The building is nestled within the existing embankment for two main reasons as a practical solution to the position of the building in relation to the existing buildings found on site. It also embraced the green building principals of using the earth's natural cooling properties once the building was completed. This reduces the need for heating and cooling within the building lowering its energy consumption.
Please explain the role of the rooftop garden. How are the plants irrigated?
The rooftop garden was designed for a few reasons; thermal comfort of the internal space, access to the roof space for educational purposes and to integrate the building with its natural surroundings. Drip irrigation is used.
We note that an active HVAC system was installed in addition to the passive design methods employed. Can you tell us more about its purpose and design?
The HVAC system was installed and designed for extreme temperature conditions experienced in the Helderberg area, and specifically for the large open space accommodating large school groups. We allowed for cassette units in the offices and boardrooms too. Having said that, we did not target a specific indoor temperature during the design phase.
The tyre wall against the earth embankment as well as the rammed earth wall to the external open facade of
the building maintain very good ambient internal climate control. There was no need to dehumidify the internal spaces.
Has there been any operational feedback about the centre through winter?
The building performed very well during winter and the public are very impressed with the building. All that visit it loves the uniqueness of it.
Are there any professionals or suppliers on the project that you would like to acknowledge and what were their contributions?
I would like to acknowledge the City of Cape Town for daring to spearhead buildings like this for the public realm.
About the climate control approaches
Stow says that a passive design intervention is a “second tier overlay component to the project” realised through the introduction of active and passive solar energy storage and heating systems.
“Through these passive design considerations, we were able to use the thermal performance material to control the ambient temperature internally, the recycling of greywater and rainwater harvesting to minimise the end-user energy consumption, fresh water usage and also processing of solid waste generated,” she comments.
A Daikin VRV heat recovery system was specified and installed to air-condition the office spaces providing simultaneous heating and cooling to the areas where required, to provide the following features:
• VRV heat recovery system with VRT (Variable Refrigerant Temperature control function) allows automatic adjustment of the refrigerant temperature according to the internal building requirements and outdoor weather conditions. This is the most energy efficient solution for the
Heldeberg project. • VAM – Heat Recovery ventilation was chosen as an energy saving solution to provide heating, cooling and moisture recovery to the fresh air supply to the building. This also allows free cooling operation when the indoor temperature is below the set point inside the building.

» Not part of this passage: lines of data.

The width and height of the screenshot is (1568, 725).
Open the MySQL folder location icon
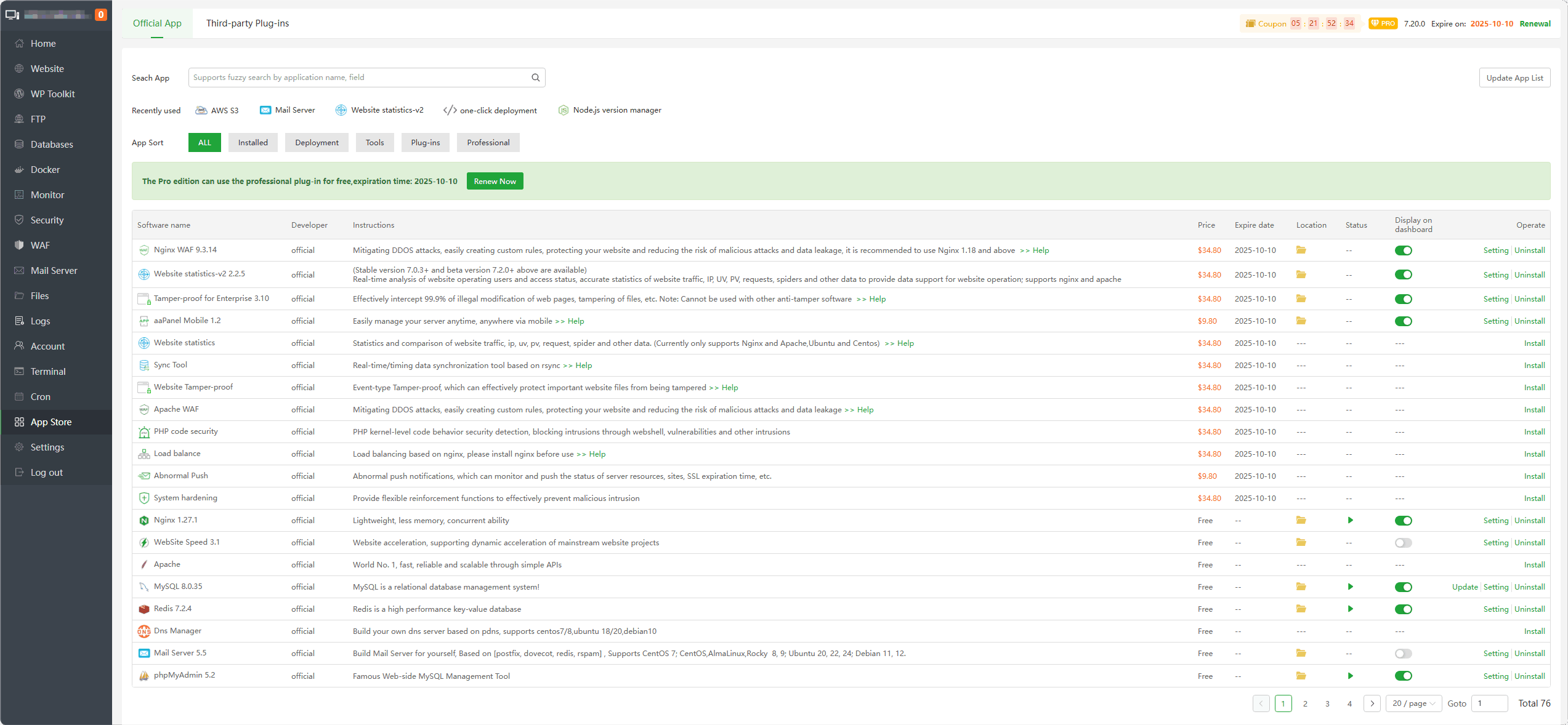[x=1301, y=587]
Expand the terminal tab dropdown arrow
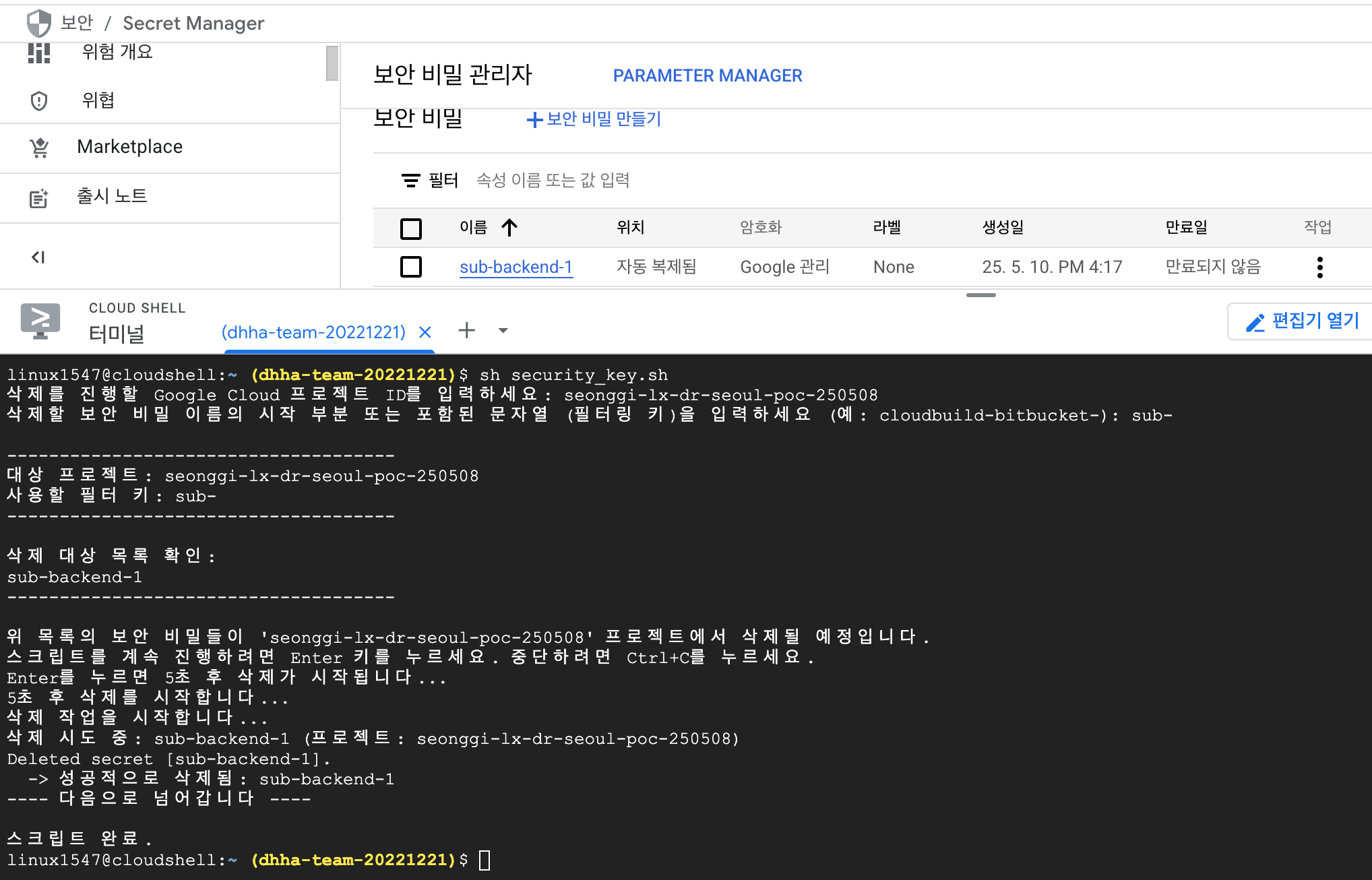Screen dimensions: 1372x880 tap(503, 331)
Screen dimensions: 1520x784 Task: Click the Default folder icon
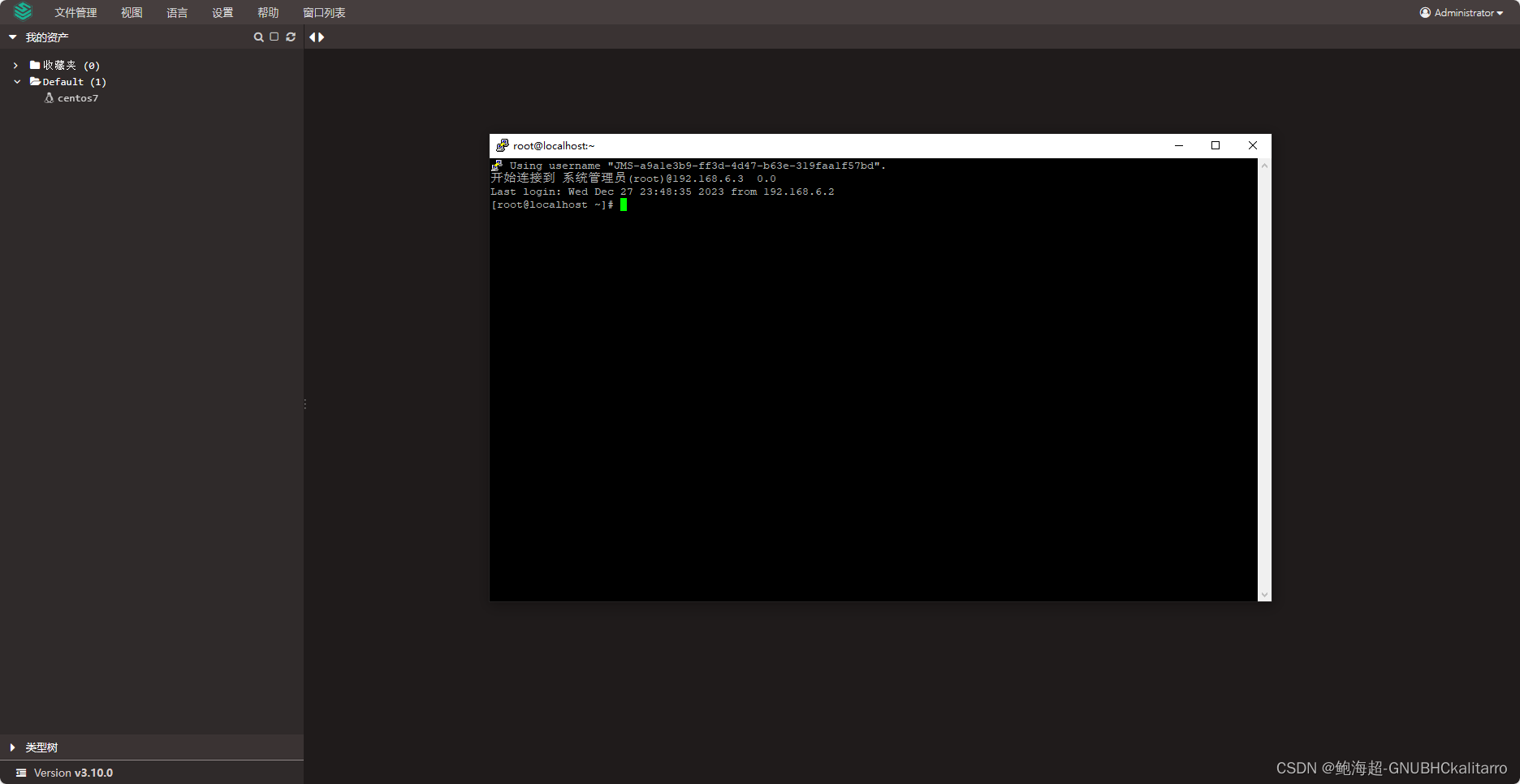pyautogui.click(x=35, y=81)
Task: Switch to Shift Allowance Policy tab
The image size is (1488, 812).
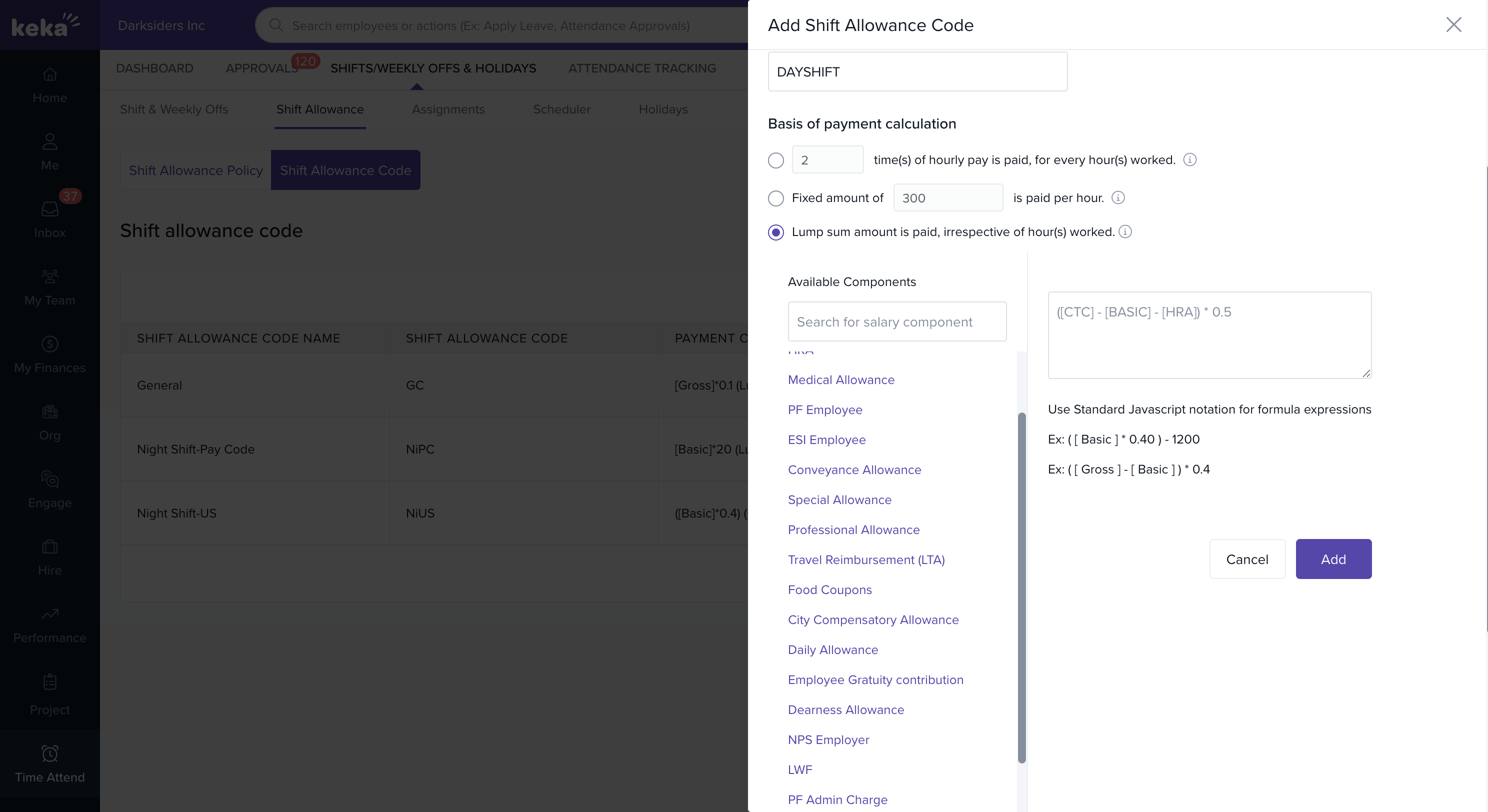Action: (x=196, y=170)
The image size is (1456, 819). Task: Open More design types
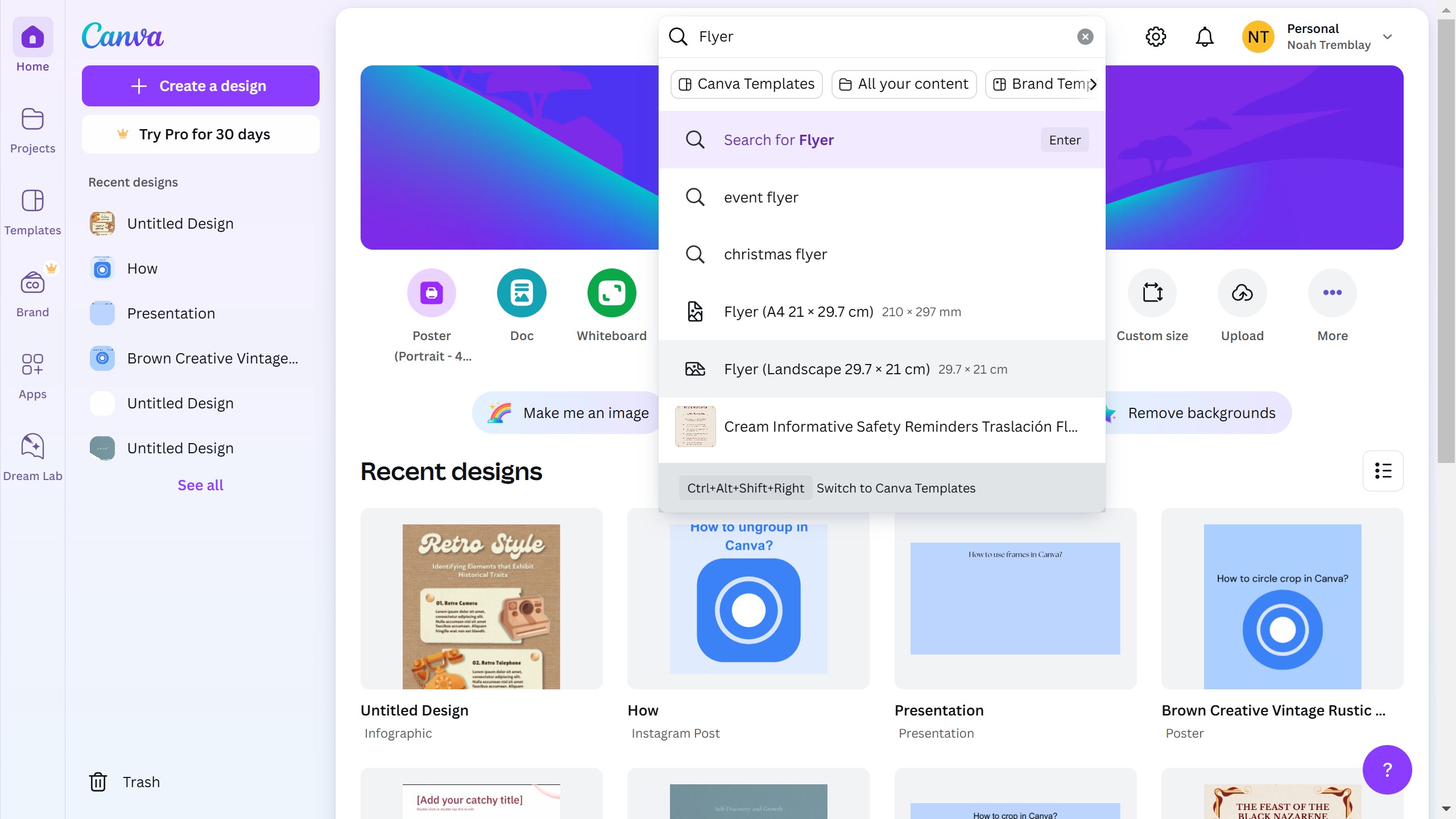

Helderberg nature reserve environmental centre
Design features
According to the City, the design of this holistic and sustainable facility considered a number of components such as:
• Waste • Functionality • Ecology • Thermal impact • Ground, waste and stormwater impact • Light pollution • Reducing carbon emissions
To demonstrate alternative construction methods, the design showcased three approaches where waste was used in the wall construction. The concept for the enclosure is based on two curved walls, one fitting into the other.